I know Parisian food can be overpriced, French fashion can be overrated, and snootiness often underscores daily life. I know the political situation in France leaves much to be desired; racism and the nationalistic tendencies of some citizens pull on the frayed sleeves of others. I know these things, but still I cannot look away from the golden patina of the city itself. The city glows. I walk through Paris in my somber black clothes, like I’m trying to absorb a bit of the city’s smoldering blush. If only.
I’ve been to Paris seven times. Here are some jumbled notes from those visits :
1977: Pittsburgh to Paris
My college roommate, Debra, and I attend Chatham College for women, in Pittsburgh, Pennsylvania. We have been in London on a study trip for the last six weeks and feel a strong desire to visit Paris. Who knows when we’ll be this close again? Between the two of us we have twenty four dollars. Off we go. Allez!
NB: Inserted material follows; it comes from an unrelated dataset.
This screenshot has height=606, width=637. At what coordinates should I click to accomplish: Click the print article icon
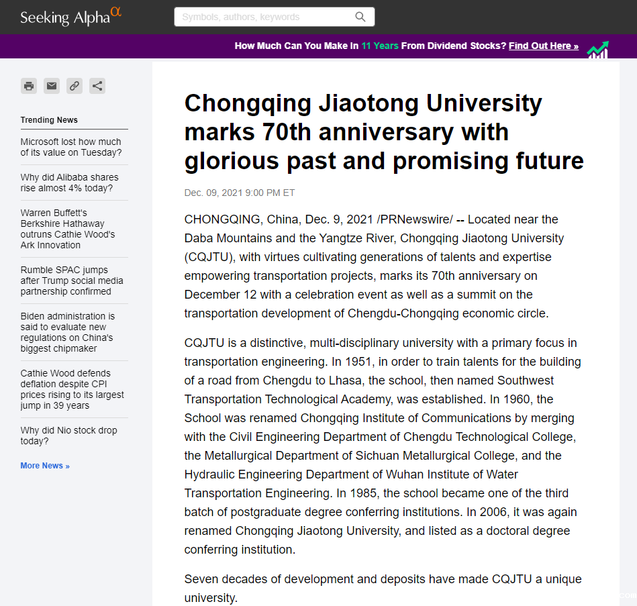[29, 86]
In Paris, we stay in a hotel with a bidet in the room and a toilet down the hall. We think the bidet is a place to wash our undies (that’s one way of looking at it). So we dutifully rinse our panties and socks in the bidet every night, impressed by French plumbing. Madame, a stout woman with a severe face and a demi-beard, serves chocolate croissants for breakfast. I drink hot milk from a bowl and pretend I’m sophisticated. I feel far away from Pittsburgh.
We go sightseeing. We can’t afford admission to any of the museums, so we stay outside, shivering in the Jardin des Tuileries, and eating chocolate crêpes made with Nestlé Quik. We stare at the Eiffel Tower. We walk a thousand kilometers because the Metro scares us. Hiking through Paris can be a pleasure, but Deb insists on wearing red cowboy boots with five-inch stiletto heels. She bought them in London and hobbles through Paris looking like a Monroeville Mall hooker out for une aventure française. We say “ooh-la-la” and sing Jacques Brel songs until a smarmy man wearing tight pants and several earrings tries to grab Deb’s ass. In a rare act of physical revenge—I’ve always been a wimp—I punch the little guy in the nose and we run away, no easy thing in those cowboy boots. For many decades, Debra will claim I saved her life. Merci beaucoup.
Debra almost gets arrested when we pay tribute at the tomb of the unknown soldier under the Arc de Triomph and she inadvertently tramples on the tomb. Teetering on those red boots while attempting to take a snapshot of moi, she has backed up and stepped right onto the poor soldier’s grave, the spikes of her heels firmly planted over the commemorative plaque. A Gendarme in a spiffy blue suit—don’t we just love their hats?— screams, “Attention!” at her, along with other French invectives we don’t understand. I suspect he’s saying, “Get the fuck off the grave you idiot,” but who knows? When Deb attempts to flee, her stilettos catch between two cobblestones. Stuck! Eventually she frees herself and we exit the Arc stage left, our heads bowed in shame. A flame burns next to the tomb. We’re lucky she doesn’t catch on fire.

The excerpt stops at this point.